Because the team has never seen a monster movie, they venture out of the station and walk across the ocean floor to reach another pod. It’s dark. It’s terrifying. And boom! They meet humanoid creepy eyeless water golems that really hate anyone wearing fancy space suit scuba gear. These are your standard Creature of the Black Lagoon types, hostile for no apparent reason and crazy sneaky.
The choice to make them humanoid is an interesting one. Maybe they’re our shadowy doppelgangers of the deep. Maybe they represent our Id, hiding there in the dark, waiting for the next tasty bit to come by. For me they underline the film’s theme—what we do to nature may one day destroy us. When you’re being punished for the terrible things you do, it’s fitting that the monster showing up at your door looks a lot like you.

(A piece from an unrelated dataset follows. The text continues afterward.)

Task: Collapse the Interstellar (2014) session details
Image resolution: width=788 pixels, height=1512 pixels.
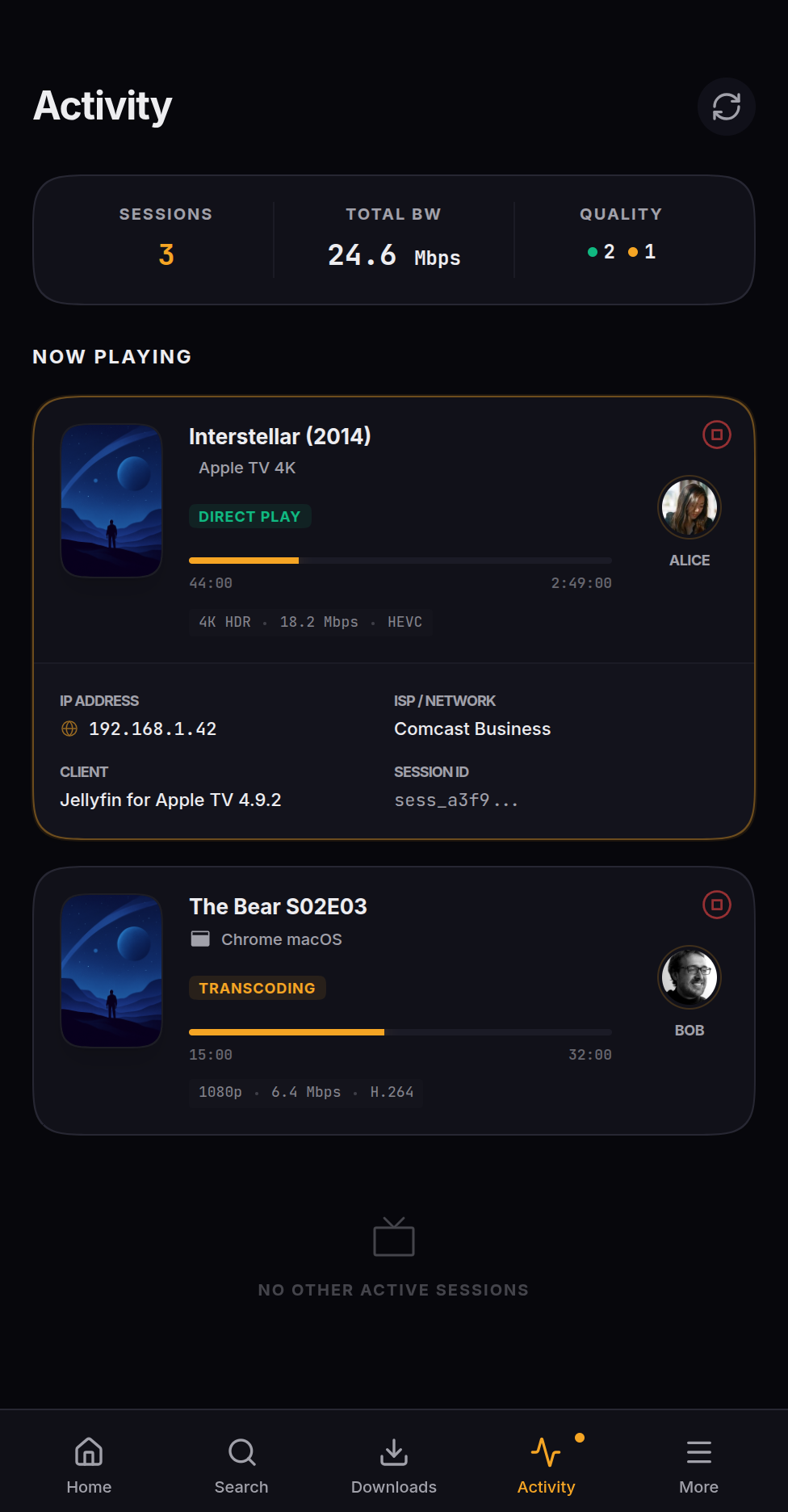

In the last moments of the film (Yes, this is a spoiler alert, but you’ve come this far, might as well keep going), you get to see what’s really been damaging the station. The humanoid predators that have been picking off members of the team are really the parasites of a larger creature. That’s right, buckle up, because it’s a full on Godzilla-sized monster. It’s so gigantic that when the humanoid creatures sleep, they cling to the mother ship, hanging like bats, or like really creepy streamers at the worst underwater birthday party ever.
As monster designs go, this one gets a five kraken rating. Imagine a hairless King Kong, gene spliced with the sarlacc from Return of the Jedi, wearing an octopus for a hat. It also reminds me how much Lovecraft’s stories have affected monster makers over the years. I’m sorry that I don’t have an image of the Underwater monster yet, but this image of Lovecraft’s Cthulhu will give a general idea.

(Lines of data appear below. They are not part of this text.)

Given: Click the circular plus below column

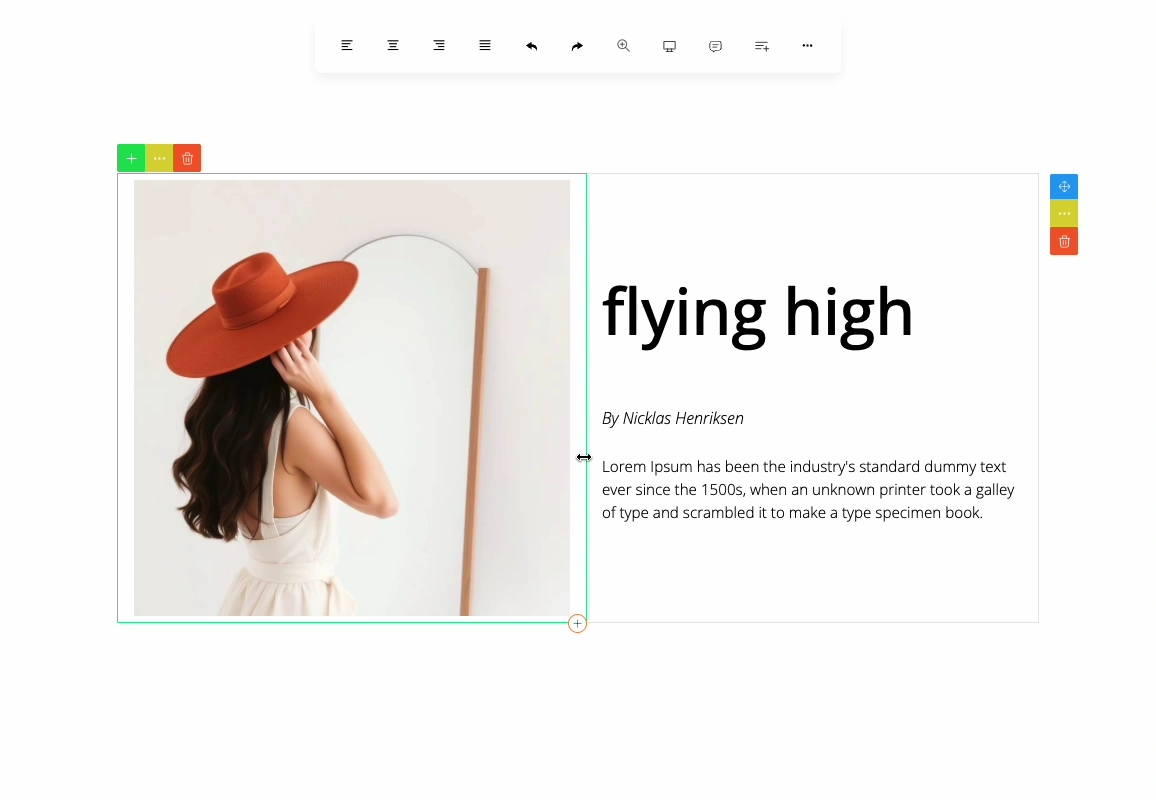Looking at the screenshot, I should click(577, 624).

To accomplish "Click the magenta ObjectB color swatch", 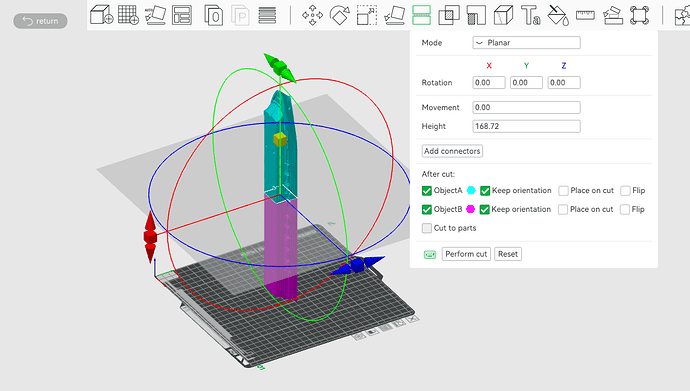I will (470, 209).
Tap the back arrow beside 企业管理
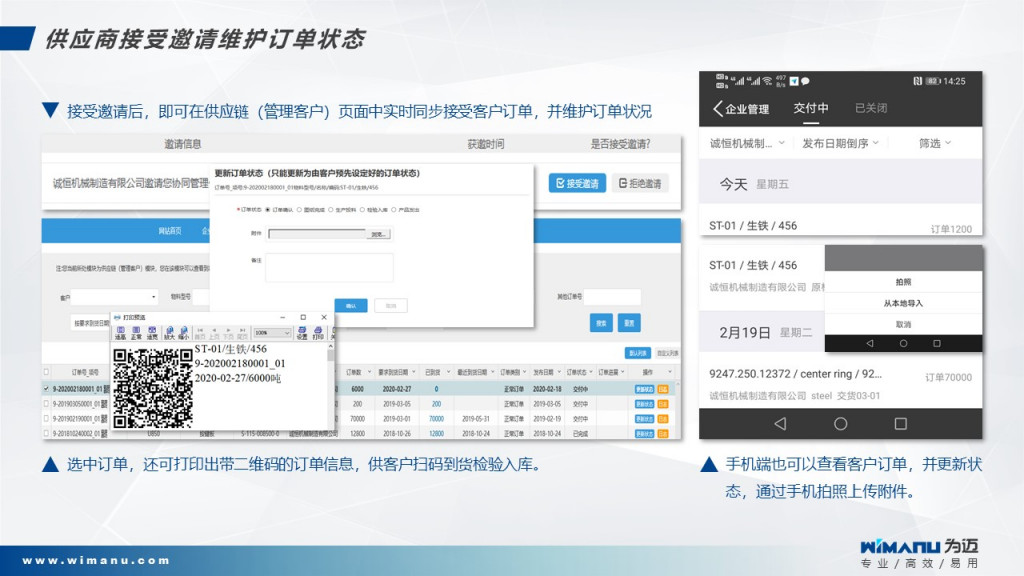1024x576 pixels. (x=717, y=108)
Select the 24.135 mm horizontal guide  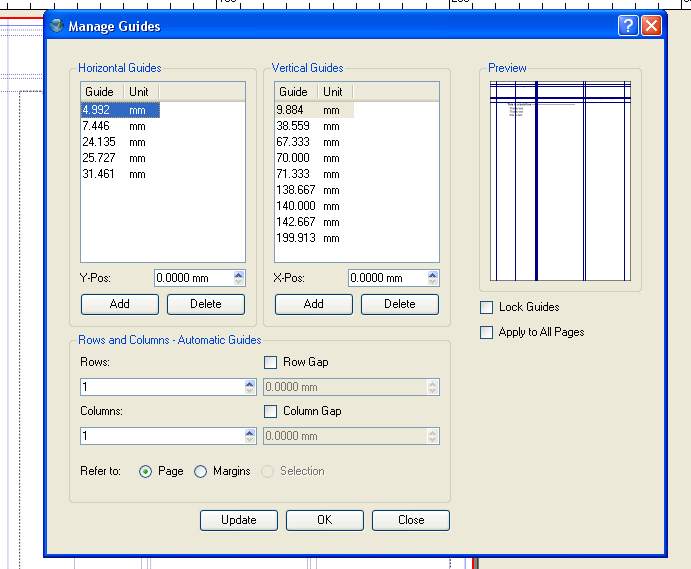(x=100, y=142)
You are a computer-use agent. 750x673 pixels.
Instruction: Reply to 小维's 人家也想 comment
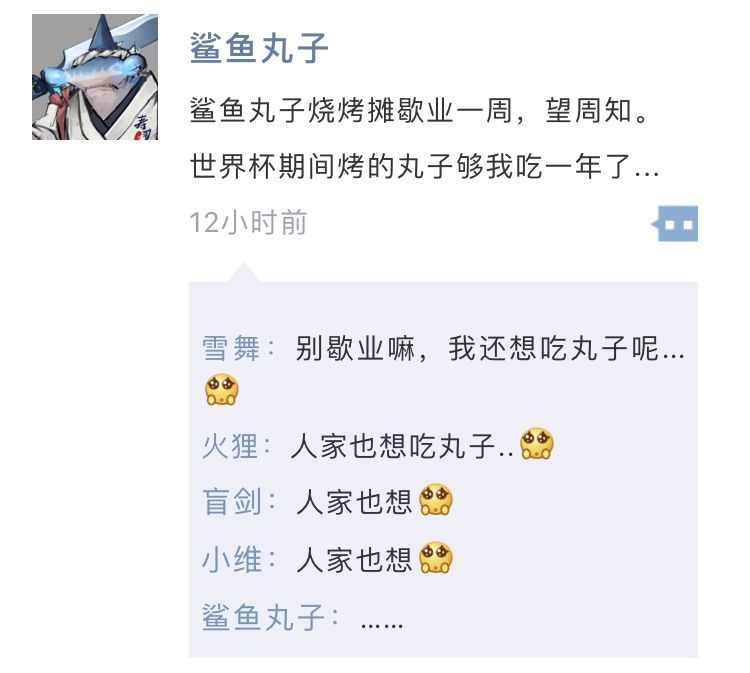point(354,560)
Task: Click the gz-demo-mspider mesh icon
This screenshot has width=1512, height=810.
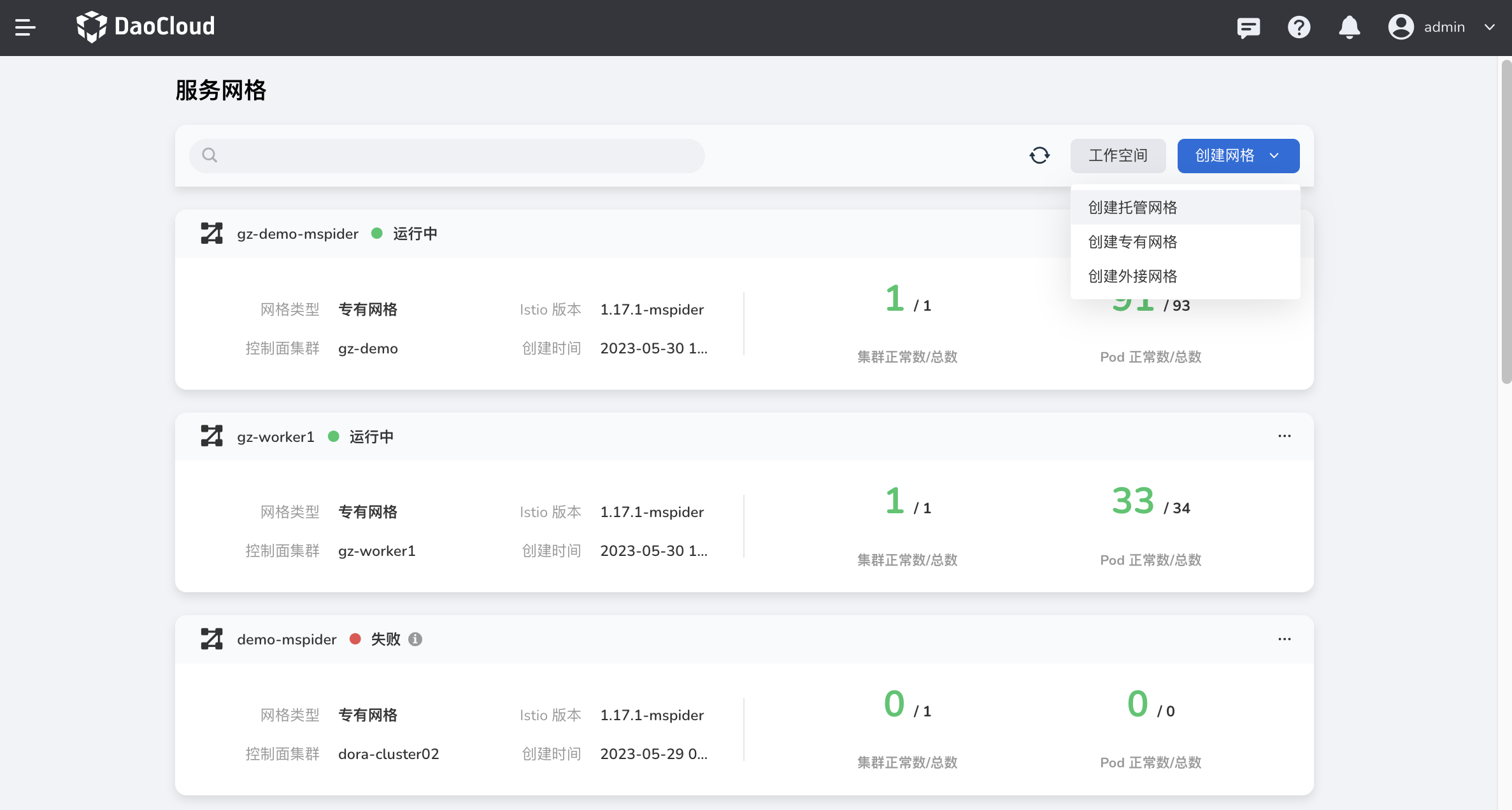Action: pos(211,233)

I’m guessing this is one of the reasons some critics thought the movie was derivative. Or maybe they thought the design took too much from the Cloverfield monster and all its little monsterlings. But honestly, I’m a bit tired of critics trying to find any reason not to like a movie. It looks too much like Cthulhu. No, it doesn’ t look enough like Cthuthlu. Make it smaller. People like small. No, bigger. Really big! Woah, not that big. Can’t you just eat your popcorn and enjoy the movie?

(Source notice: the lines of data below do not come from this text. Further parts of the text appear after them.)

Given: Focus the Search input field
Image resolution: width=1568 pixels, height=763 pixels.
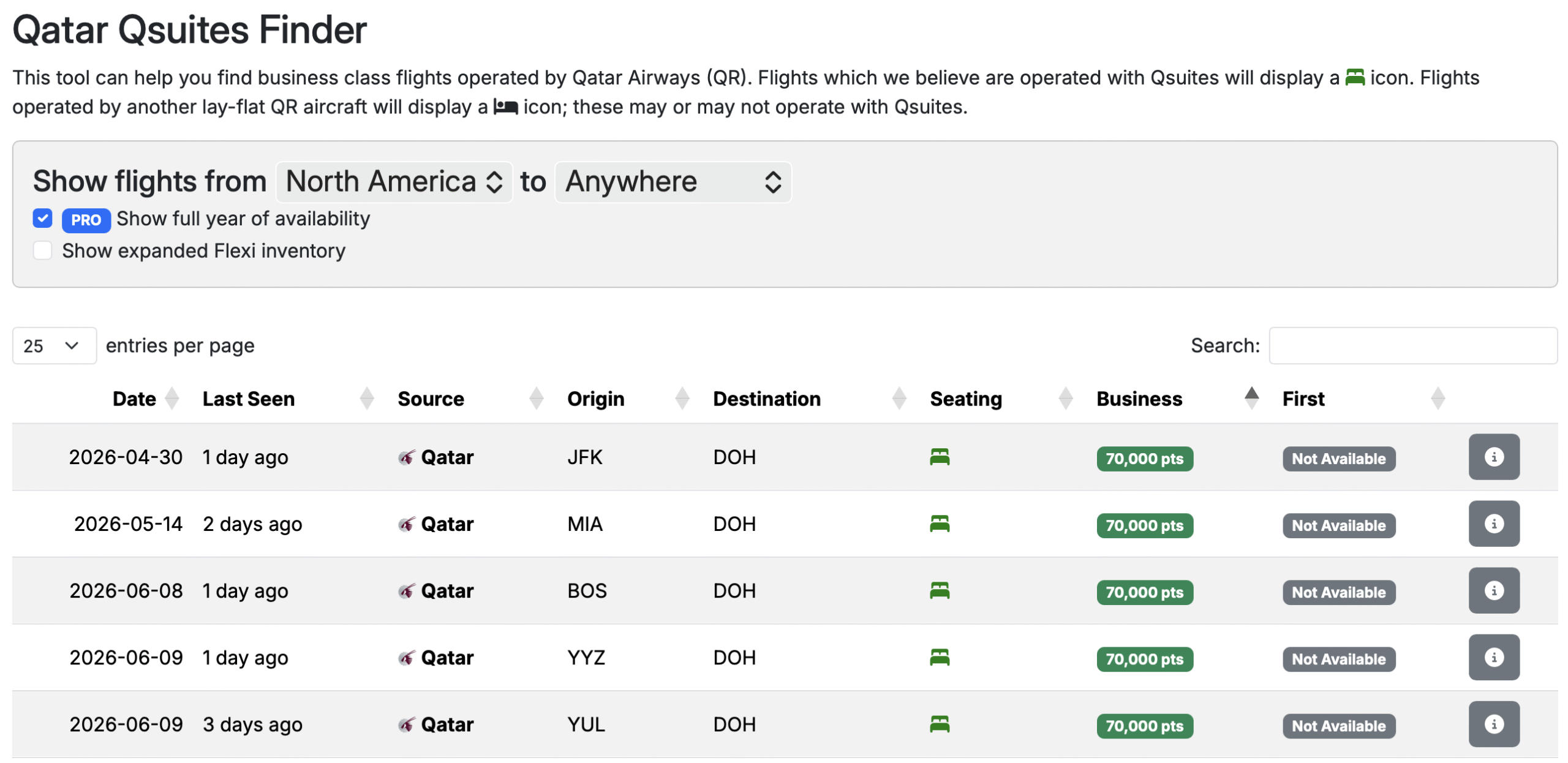Looking at the screenshot, I should coord(1411,346).
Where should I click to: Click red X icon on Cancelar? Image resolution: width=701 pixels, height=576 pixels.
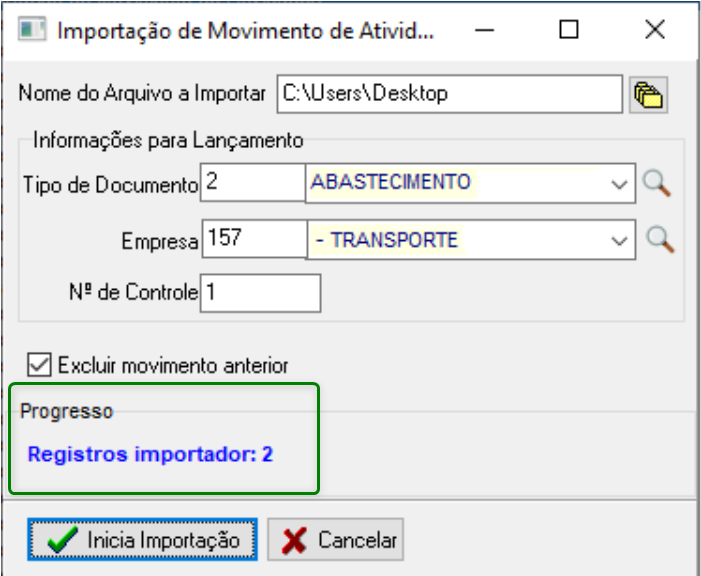(x=294, y=541)
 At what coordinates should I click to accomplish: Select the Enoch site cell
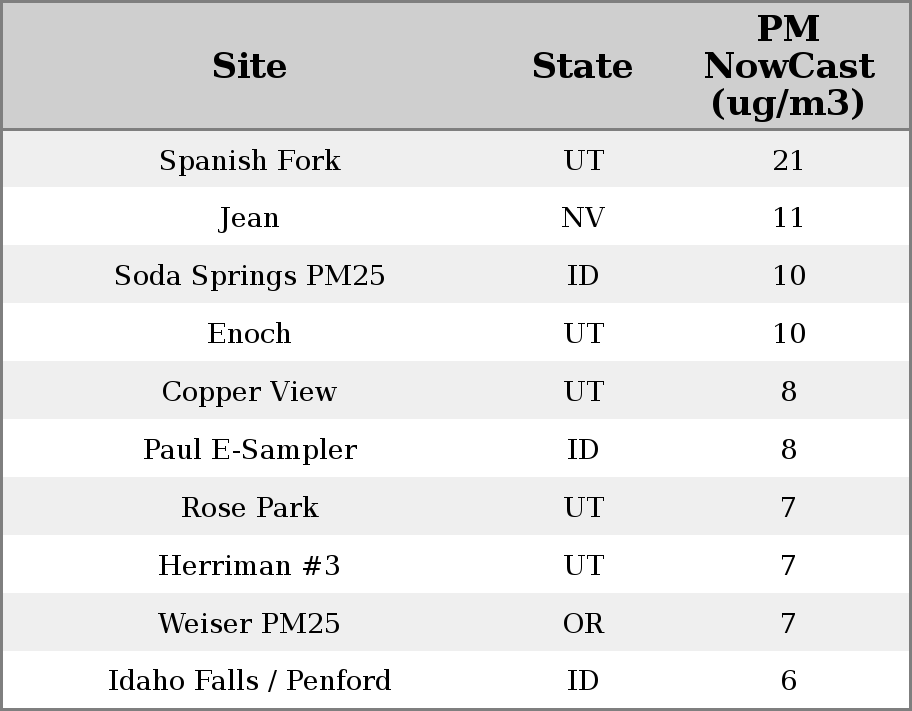[250, 334]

With a 52% on Rotten Tomatoes, this movie didn’t do as badly as the January placement would suggest. Will it one day inspire a roller coaster at a Disney Park? I certainly hope not, what with all the falling concrete and implosions. But more than half the people who saw Underwater liked it, and that includes me. In fact, I think I found a new monster to include in my top five. So turn off your “haven’t I seen this before” sensor before it forever short circuits your ability to have fun, and enjoy the ride.